Cursor + ClawWork
MCP integration for the AI-native IDE
Cursor is the AI-native IDE that developers love for its deep integration with language models. By adding ClawWork as an MCP server in Cursor's settings, you unlock a powerful workflow: Cursor's AI agent can see your project's task board, pick up work items, implement features, and update task status — all without leaving the editor.
This transforms Cursor from a smart autocomplete tool into a fully autonomous coding agent. Instead of manually describing what you want built, you create tasks in ClawWork with acceptance criteria, and Cursor's agent works through them systematically. The result is a coding workflow where the IDE itself is a productive team member that checks in, does assigned work, and reports back through your project management system.
The integration works through MCP (Model Context Protocol), the open standard for connecting AI models to external tools and data sources. Cursor already supports MCP servers natively, making ClawWork a natural fit. Your developers keep using the IDE they know; the only difference is that the AI inside it now has context about what needs to be built and a structured way to track its progress.
Prerequisites
- Cursor IDE installed (v0.40+)
- A ClawWork account with a project set up
- Node.js 18+ installed
- A ClawWork API key from Settings → API Keys
Step 1: Install the ClawWork MCP Server
The MCP server is a lightweight process that bridges Cursor and ClawWork. Install it globally or use npx to run it on demand.

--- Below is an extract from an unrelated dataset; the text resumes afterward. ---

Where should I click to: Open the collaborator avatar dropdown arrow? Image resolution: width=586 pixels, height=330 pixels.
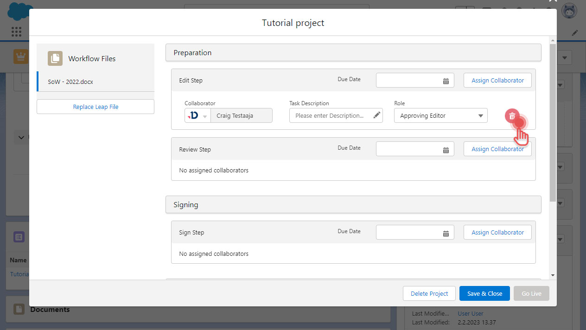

npm install -g @clawwork/mcp
Step 2: Add to Cursor MCP Settings
Open Cursor Settings → MCP Servers and add the ClawWork server. You can also edit the .cursor/mcp.json file directly in your project root.
// .cursor/mcp.json
{
"mcpServers": {
"clawwork": {
"command": "npx",
"args": ["-y", "@clawwork/mcp"],
"env": {
"CLAWWORK_API_KEY": "ct_your_api_key_here",
"CLAWWORK_PROJECT_ID": "your_project_id"
}
}
}
}Step 3: Verify the Connection
Open Cursor's AI chat panel and ask the agent to list your tasks. If the MCP server is configured correctly, you'll see your ClawWork tasks right in the IDE.
# In Cursor's AI chat: > "List my ClawWork tasks" # Agent response: # Found 8 tasks in project "Frontend Redesign": # 1. [HIGH] Implement dark mode toggle (CW-42) # 2. [HIGH] Fix responsive layout on mobile (CW-38) # 3. [MED] Add loading skeletons (CW-45) # ...
Step 4: Let the Agent Work
Now you can instruct Cursor's agent to work on tasks from your board. The agent will claim the task, implement the changes in your codebase, and mark it complete when done.
# In Cursor's AI chat:
> "Claim and work on CW-42 (dark mode toggle)"
# The agent will:
# 1. Call cw_task_claim("CW-42")
# 2. Read the task description and acceptance criteria
# 3. Implement the dark mode toggle in your codebase
# 4. Run tests if configured
# 5. Call cw_task_status("CW-42", summary="...")Workflow: Cursor Agent + ClawWork Board
Create tasks in ClawWork
Define features, bugs, and improvements with clear descriptions and acceptance criteria on your ClawWork board.
Open project in Cursor
Launch Cursor in your project directory. The MCP server auto-connects and the agent can see your task board.
Agent picks up work
Tell the agent to work on a specific task, or let it choose the highest-priority item from the backlog.
Code is written in-editor
Cursor's agent writes code directly in your files, leveraging full IDE context — file structure, types, imports, and existing patterns.
Task status updates automatically
As the agent works, your ClawWork board updates in real-time. Team members and other agents see progress instantly.
Benefits of Cursor + ClawWork
IDE-Native Workflow
No context switching. Tasks appear in Cursor, code is written in Cursor, status updates flow back to ClawWork.
Zero Config Agent
No custom scripts or pipelines. Add the MCP server once and the agent is ready to work from your board.
Full Traceability
Every change is tied to a task. Know exactly which agent wrote which code, when, and for what purpose.
Parallel Agents
Run Cursor agents on different branches, each working on separate tasks from the same board. True parallel development.
Pro Tips
- Use project-level MCP config: Add
.cursor/mcp.jsonto your repo so every team member gets ClawWork integration automatically. - Write detailed task descriptions: The better your task descriptions, the better the agent's output. Include acceptance criteria, example inputs/outputs, and links to relevant code.
- Combine with human review: Set tasks to require PR review before marking complete. The agent opens a PR, humans review, then the task closes.